| WHAT IS NEEDED |
Transcribe word for word the lines below from the line with "Open the Extensions view" through the line with "Given: Open the Triggers settings section", ends included.

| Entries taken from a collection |
○ ○ ○

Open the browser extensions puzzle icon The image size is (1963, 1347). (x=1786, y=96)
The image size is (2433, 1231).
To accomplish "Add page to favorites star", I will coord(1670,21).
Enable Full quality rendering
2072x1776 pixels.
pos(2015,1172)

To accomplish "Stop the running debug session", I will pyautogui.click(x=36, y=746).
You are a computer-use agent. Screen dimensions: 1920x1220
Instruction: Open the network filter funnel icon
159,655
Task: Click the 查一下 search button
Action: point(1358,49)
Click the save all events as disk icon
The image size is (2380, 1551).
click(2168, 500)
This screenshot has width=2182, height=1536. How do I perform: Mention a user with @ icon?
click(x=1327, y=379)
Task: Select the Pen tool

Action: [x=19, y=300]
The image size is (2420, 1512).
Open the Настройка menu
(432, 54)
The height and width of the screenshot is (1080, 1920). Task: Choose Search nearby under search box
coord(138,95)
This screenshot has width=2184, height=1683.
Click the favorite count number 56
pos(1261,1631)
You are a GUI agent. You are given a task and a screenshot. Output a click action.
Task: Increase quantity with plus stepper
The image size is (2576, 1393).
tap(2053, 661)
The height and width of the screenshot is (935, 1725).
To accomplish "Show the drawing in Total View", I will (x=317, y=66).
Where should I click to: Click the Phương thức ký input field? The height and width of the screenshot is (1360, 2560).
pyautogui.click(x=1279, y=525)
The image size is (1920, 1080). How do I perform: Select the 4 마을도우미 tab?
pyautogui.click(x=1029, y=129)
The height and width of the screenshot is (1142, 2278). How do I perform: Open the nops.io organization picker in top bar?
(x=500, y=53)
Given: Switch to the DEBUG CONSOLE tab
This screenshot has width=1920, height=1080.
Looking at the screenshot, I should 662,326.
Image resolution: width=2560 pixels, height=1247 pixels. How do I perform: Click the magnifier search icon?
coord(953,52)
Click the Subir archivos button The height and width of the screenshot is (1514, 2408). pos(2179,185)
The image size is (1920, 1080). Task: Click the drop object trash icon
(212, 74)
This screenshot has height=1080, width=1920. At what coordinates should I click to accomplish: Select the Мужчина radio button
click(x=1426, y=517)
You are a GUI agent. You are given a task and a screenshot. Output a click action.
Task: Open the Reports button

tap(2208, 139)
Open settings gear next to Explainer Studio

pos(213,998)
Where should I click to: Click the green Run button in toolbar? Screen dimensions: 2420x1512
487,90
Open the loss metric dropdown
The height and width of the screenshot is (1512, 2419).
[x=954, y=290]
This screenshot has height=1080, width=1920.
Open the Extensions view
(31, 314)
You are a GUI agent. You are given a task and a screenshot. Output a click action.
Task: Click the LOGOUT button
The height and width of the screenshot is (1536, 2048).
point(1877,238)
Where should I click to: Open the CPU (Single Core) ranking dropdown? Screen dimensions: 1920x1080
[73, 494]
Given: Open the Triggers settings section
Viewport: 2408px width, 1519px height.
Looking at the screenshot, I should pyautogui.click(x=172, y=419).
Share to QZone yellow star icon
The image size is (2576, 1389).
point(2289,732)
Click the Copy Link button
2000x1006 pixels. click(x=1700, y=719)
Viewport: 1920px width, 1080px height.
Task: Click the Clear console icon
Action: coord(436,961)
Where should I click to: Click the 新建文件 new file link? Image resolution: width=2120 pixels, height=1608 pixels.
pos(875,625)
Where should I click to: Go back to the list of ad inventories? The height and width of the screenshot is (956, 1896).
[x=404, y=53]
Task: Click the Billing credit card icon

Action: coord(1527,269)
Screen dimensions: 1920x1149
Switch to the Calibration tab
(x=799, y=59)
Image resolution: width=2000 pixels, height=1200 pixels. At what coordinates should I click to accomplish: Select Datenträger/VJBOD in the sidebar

○ ○ ○

| TASK RESULT |
Open the Extensions view
(31, 314)
You are a GUI agent. You are given a task and a screenshot. Output a click action.
Task: Click the LOGOUT button
The height and width of the screenshot is (1536, 2048).
point(1877,238)
Where should I click to: Open the CPU (Single Core) ranking dropdown? Screen dimensions: 1920x1080
[73, 494]
Given: Open the Triggers settings section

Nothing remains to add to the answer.